Reputation: 5550
In Pytorch, we load the pretrained model as follows:
net.load_state_dict(torch.load(path)['model_state_dict'])
Then the network structure and the loaded model have to be exactly the same. However, is it possible to load the weights but then modify the network/add an extra parameter?
Note: If we add an extra parameter to the model earlier before loading the weights, e.g.
self.parameter = Parameter(torch.ones(5),requires_grad=True)

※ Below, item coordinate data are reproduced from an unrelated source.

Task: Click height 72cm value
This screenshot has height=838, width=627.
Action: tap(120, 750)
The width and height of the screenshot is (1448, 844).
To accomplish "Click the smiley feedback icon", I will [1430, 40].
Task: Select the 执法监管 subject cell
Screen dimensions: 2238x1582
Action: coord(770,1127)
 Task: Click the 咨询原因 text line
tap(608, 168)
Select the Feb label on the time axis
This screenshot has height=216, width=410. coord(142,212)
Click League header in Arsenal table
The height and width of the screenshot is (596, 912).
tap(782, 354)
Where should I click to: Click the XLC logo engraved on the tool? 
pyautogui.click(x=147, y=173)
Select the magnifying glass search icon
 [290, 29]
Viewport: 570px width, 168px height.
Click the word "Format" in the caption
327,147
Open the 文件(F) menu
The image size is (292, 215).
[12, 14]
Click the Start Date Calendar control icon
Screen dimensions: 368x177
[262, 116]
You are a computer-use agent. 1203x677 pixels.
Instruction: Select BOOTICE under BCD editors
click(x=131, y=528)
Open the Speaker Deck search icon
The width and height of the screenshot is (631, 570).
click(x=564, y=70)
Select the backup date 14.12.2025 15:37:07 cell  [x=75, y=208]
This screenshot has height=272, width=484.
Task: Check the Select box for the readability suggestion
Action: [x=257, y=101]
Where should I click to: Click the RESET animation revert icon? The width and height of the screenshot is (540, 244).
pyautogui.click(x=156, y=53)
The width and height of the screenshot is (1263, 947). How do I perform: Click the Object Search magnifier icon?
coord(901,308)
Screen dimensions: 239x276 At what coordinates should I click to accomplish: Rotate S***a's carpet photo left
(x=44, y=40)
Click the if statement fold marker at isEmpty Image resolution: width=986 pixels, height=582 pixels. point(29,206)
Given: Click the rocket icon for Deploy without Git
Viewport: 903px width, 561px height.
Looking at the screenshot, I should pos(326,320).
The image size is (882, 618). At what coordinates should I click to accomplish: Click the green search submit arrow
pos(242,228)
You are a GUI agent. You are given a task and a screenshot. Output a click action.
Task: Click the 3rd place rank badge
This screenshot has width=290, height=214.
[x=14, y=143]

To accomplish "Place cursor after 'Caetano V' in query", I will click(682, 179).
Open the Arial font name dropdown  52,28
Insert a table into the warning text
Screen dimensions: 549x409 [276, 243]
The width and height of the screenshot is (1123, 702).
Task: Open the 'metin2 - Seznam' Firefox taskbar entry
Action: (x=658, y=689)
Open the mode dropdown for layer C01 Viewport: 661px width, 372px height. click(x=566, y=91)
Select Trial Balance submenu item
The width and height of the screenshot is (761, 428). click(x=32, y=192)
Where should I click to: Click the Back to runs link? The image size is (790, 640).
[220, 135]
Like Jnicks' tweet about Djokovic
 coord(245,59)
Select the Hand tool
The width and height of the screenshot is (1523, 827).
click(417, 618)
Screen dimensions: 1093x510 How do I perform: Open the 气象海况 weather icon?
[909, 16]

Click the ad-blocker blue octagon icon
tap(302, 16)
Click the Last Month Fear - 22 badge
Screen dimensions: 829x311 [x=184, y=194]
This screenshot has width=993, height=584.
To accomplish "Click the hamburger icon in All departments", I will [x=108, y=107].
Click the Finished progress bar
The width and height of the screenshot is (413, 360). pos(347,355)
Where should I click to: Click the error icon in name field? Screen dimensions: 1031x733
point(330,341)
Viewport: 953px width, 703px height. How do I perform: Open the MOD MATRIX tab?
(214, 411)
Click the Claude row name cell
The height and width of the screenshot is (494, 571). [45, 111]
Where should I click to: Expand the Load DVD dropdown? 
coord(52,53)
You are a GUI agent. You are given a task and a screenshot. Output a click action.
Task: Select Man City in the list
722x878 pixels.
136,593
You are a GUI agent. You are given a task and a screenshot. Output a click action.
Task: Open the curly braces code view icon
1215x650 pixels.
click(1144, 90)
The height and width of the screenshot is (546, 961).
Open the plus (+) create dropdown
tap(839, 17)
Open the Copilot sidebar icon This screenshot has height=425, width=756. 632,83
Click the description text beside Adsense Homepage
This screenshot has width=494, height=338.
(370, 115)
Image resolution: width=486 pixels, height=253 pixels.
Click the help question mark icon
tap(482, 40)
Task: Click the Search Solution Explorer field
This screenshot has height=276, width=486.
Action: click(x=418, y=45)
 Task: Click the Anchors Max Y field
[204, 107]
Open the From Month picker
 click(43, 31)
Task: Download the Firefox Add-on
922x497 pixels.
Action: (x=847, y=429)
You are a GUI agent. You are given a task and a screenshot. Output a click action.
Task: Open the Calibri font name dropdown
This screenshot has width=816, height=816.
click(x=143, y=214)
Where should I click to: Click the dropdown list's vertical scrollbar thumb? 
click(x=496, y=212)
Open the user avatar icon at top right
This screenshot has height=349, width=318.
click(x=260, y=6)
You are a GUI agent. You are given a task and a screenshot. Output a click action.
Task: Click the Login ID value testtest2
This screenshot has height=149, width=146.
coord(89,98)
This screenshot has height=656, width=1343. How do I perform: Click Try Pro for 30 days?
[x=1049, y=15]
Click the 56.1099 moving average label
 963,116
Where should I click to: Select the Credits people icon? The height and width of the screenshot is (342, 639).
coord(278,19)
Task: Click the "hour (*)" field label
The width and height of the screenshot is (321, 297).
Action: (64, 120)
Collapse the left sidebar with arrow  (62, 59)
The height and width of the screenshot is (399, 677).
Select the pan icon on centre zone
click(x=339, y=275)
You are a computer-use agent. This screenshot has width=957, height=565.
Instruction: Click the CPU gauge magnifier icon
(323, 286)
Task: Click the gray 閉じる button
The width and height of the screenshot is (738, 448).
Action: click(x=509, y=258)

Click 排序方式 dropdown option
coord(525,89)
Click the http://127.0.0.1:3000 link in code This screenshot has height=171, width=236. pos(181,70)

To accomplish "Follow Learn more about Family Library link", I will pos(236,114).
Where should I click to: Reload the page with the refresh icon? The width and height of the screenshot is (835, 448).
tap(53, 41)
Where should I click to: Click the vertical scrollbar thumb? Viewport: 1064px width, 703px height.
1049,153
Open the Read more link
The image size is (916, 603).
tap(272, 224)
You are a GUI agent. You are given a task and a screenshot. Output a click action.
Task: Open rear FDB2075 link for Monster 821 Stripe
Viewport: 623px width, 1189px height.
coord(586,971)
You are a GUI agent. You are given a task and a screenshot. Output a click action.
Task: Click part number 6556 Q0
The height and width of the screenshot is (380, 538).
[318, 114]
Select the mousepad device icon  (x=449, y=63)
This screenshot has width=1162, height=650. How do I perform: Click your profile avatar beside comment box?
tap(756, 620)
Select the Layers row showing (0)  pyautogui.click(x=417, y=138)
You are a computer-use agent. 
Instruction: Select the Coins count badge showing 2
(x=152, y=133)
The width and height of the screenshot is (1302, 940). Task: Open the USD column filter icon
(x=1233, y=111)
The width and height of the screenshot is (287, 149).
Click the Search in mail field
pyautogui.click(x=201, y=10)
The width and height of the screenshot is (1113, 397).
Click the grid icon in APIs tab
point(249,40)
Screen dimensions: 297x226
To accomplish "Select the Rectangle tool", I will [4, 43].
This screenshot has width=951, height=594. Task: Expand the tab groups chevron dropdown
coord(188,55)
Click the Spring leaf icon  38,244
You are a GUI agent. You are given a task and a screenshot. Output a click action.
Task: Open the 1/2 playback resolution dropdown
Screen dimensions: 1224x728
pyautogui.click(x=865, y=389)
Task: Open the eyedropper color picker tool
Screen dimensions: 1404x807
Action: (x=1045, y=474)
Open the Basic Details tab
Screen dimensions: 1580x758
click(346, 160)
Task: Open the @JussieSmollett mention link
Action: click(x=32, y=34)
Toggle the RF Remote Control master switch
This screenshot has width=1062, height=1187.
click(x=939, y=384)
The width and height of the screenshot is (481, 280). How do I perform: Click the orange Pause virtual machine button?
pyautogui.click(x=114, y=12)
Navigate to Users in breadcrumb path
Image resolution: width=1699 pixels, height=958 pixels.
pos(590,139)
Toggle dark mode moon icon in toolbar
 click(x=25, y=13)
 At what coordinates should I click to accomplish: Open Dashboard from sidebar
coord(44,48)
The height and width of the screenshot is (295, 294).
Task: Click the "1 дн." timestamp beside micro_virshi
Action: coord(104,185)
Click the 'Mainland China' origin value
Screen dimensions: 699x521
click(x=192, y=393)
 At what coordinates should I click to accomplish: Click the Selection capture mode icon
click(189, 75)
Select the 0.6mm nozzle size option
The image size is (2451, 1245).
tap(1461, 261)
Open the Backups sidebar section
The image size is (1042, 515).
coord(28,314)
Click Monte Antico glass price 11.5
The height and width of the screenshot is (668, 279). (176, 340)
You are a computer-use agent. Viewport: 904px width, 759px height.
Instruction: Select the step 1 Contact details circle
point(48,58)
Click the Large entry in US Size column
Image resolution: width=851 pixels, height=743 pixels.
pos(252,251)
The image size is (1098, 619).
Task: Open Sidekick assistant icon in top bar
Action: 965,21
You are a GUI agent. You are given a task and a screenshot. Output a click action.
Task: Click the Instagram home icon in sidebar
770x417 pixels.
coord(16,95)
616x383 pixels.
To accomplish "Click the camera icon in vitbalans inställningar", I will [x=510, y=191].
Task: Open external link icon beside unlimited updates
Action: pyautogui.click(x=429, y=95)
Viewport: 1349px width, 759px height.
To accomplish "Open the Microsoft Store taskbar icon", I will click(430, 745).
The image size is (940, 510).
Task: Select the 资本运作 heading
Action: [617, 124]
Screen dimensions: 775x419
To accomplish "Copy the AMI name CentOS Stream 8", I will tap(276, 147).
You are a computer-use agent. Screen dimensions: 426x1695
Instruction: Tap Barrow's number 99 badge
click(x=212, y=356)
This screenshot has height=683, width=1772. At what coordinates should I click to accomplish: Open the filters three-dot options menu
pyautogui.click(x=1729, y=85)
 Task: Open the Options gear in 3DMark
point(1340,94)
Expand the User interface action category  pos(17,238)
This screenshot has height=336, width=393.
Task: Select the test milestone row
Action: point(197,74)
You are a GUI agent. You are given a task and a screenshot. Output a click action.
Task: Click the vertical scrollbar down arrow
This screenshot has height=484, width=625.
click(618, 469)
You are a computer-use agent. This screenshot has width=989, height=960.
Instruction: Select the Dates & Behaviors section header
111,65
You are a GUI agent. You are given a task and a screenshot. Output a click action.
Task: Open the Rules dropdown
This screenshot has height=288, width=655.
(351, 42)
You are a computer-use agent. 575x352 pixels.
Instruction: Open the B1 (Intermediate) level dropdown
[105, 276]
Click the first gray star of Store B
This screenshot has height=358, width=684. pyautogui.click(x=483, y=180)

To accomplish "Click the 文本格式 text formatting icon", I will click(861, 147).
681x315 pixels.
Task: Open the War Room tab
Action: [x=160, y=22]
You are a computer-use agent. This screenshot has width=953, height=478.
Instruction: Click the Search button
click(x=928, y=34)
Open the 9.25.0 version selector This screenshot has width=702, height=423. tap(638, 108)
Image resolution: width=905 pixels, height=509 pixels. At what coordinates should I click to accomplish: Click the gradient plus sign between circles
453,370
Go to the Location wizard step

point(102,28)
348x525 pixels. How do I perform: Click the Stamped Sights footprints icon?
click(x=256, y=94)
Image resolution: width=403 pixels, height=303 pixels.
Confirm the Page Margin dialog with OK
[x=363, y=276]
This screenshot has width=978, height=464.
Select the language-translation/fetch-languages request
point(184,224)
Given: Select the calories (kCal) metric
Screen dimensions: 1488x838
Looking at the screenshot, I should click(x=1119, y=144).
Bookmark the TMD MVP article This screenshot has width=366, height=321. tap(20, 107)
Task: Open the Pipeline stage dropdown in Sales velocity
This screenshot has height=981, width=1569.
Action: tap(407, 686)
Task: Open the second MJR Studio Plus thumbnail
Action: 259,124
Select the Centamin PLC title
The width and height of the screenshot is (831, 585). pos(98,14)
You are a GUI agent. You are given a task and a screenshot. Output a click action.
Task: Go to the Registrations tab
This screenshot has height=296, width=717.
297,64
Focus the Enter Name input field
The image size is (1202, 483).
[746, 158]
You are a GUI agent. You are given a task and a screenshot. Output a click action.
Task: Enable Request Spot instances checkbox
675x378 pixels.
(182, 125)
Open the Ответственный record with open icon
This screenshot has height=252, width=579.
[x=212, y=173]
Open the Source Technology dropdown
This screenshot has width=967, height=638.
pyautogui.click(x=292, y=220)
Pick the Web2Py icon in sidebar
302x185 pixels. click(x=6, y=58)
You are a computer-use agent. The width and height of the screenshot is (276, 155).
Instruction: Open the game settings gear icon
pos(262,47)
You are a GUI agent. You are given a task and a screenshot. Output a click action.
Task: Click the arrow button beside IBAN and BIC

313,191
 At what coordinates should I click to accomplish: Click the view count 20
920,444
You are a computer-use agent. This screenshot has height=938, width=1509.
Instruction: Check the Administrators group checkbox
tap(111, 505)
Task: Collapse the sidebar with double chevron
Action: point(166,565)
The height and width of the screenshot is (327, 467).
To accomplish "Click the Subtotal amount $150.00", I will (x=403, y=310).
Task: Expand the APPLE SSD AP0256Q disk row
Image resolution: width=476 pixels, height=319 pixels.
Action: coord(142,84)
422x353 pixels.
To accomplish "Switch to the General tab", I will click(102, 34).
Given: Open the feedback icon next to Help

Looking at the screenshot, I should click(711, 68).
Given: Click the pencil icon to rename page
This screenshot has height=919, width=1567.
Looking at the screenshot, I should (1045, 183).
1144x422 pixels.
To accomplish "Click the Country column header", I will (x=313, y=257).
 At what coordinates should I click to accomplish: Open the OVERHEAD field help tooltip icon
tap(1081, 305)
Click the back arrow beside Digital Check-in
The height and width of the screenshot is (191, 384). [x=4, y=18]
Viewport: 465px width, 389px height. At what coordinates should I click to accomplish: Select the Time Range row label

we will get Missing key(s) in state_dict:
error when loading the weights.
Upvotes: 2
Views: 1796
Reputation: 37771
Let's create a model and save its' state.
class Model1(nn.Module):
def __init__(self):
super(Model1, self).__init__()
self.encoder = nn.LSTM(100, 50)
def forward(self):
pass
model1 = Model1()
torch.save(model1.state_dict(), 'filename.pt') # saving model
Then create a second model which has a few layers common to the first model. Load the states of the first model and load it to the common layers of the second model.
class Model2(nn.Module):
def __init__(self):
super(Model2, self).__init__()
self.encoder = nn.LSTM(100, 50)
self.linear = nn.Linear(50, 200)
def forward(self):
pass
model1_dict = torch.load('filename.pt')
model2 = Model2()
model2_dict = model2.state_dict()
# 1. filter out unnecessary keys
filtered_dict = {k: v for k, v in model1_dict.items() if k in model2_dict}
# 2. overwrite entries in the existing state dict
model2_dict.update(filtered_dict)
# 3. load the new state dict
model2.load_state_dict(model2_dict)
Upvotes: 4